4.5 year sentence of Kamm, convicted of leaking IDF documents to journalist, cut after appeal; sentence disproportional, court says.

Anat Kamm arrives in prison 311 R (photo credit: REUTERS/Nir Elias)
Anat Kamm arrives in prison 311 R
(photo credit: REUTERS/Nir Elias)
The Supreme Court on Monday took a year off the four-and-a-half-year sentence begun in November 2011 by Anat Kamm, 25, reducing her jail term to three-and-a-half years.
Kamm was convicted by the Tel Aviv District Court in February 2011 of stealing IDF documents during her mandatory military service and leaking them to Haaretz journalist Uri Blau.
Kamm, who worked as a journalist for the Walla news portal after her army service, was convicted in a plea bargain under which she admitted to gathering and storing more than 2,000 classified military documents during her service.
She also admitted to transferring the classified documents to Blau, a political affairs reporter who used the material as the basis for two articles, including allegations that certain IDF commanders had disregarded Supreme Court directives in late 2008.
She is now expected to be released from Ramle’s Neveh Tirza Prison in February 2014.
The court based its decision on the fact that Kamm admitted to her crimes, saved the court time, cooperated with police investigators and was unlikely to commit such crimes again. It also found that her sentence was harsher than those given to others for similar crimes, and that it was unreasonable given that Blau had been sentenced to only four months of community service for his part in the affair.
However, the court agreed with the lower court in that Kamm’s actions had been highly problematic and a strong message of deterrence had to be sent to ideologically motivated people who believe they know better than the authorities and are ready to take the law into their own hands.
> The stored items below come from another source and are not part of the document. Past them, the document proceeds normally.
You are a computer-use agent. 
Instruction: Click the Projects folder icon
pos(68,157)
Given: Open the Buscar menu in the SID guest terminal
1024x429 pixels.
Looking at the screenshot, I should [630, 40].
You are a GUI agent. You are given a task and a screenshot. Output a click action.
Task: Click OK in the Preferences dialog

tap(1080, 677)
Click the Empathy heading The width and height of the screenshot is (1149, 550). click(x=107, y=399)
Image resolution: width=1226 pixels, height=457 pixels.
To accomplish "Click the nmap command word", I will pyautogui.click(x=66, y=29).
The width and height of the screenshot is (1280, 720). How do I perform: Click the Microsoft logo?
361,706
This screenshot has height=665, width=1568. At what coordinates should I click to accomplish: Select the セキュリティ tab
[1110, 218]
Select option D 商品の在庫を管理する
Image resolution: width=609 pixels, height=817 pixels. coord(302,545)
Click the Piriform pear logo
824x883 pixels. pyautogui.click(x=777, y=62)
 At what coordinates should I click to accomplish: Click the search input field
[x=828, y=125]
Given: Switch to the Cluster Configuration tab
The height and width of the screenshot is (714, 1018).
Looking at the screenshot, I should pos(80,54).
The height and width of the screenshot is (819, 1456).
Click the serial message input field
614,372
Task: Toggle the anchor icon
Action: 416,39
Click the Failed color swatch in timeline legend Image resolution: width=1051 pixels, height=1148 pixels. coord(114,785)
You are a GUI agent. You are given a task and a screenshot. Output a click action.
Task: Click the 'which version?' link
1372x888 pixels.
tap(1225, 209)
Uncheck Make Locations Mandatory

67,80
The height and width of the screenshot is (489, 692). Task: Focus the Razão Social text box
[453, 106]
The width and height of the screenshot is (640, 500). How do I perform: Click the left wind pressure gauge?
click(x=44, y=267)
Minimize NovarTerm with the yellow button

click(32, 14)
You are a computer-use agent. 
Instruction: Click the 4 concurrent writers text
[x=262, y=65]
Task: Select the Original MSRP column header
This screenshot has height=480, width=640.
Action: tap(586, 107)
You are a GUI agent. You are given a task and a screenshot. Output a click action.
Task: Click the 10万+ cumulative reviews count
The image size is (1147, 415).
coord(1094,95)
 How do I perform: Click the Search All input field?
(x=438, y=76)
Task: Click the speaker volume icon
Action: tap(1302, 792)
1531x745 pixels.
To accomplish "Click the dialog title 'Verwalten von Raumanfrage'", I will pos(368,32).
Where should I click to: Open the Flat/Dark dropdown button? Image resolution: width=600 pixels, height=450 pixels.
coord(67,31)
The court did not find Kamm’s sentence or the fact that she was given significant jail time to be inappropriate.
More specifically, it responded to the argument put forward by her attorney that because of her relatively low rank at the time she stole the documents, her sentence should have been be less than that given to a former general, Yitzhak Yaakov, who also leaked classified information.
The court said Kamm had pushed harder and succeeded more than Yaakov in getting the classified documents into the hands of the media, and created greater dangers for the IDF. In fact, it said it would not have reduced her sentence based only on a comparison with other cases, but since it already had a core problem with the sentence, comparisons to other sentences provided additional evidence that hers was harsher than necessary.
While the court said Kamm’s sentence was unreasonable when compared to Blau’s, it refused to make any exact comparisons. It noted that Blau had a legally privileged role as a journalist, whereas Kamm, a soldier, had an extra responsibility to uphold considerations of security.
The fact that Kamm might have seen her role as similar to Blau’s was not an overwhelming factor for the court, although it did believe it somewhat unreasonable that the lower court had entirely ignored Kamm’s intent to benefit the public.
Overall, the court affirmed the lower court’s sentencing of Kamm.